TASK DETAILS –
The stretch wanted below opens at the line containing "Click the muted" and closes at the line containing "Click the 文件名". Please return it exactly, with no other lines.

AVAILABLE DATA –
=====
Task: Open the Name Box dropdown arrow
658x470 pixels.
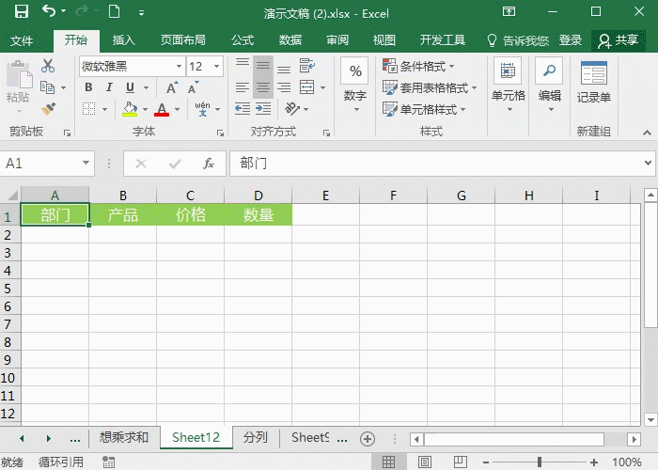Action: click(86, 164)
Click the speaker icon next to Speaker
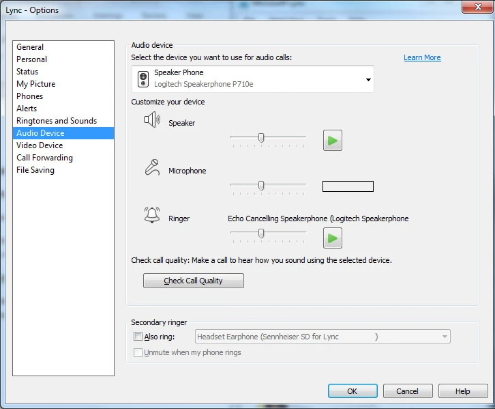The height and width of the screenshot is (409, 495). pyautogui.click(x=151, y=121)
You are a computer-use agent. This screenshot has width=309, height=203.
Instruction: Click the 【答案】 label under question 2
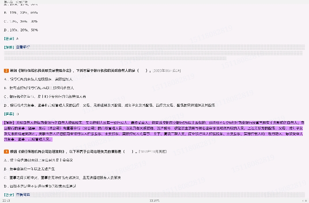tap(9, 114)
=====
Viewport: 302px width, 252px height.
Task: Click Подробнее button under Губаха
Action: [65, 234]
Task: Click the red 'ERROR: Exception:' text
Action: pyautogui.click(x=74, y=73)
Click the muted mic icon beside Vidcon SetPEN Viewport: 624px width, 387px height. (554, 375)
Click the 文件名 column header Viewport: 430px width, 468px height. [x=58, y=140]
=====
TASK RESULT –
Click the muted mic icon beside Vidcon SetPEN Viewport: 624px width, 387px height. (554, 375)
Click the 文件名 column header Viewport: 430px width, 468px height. [x=58, y=140]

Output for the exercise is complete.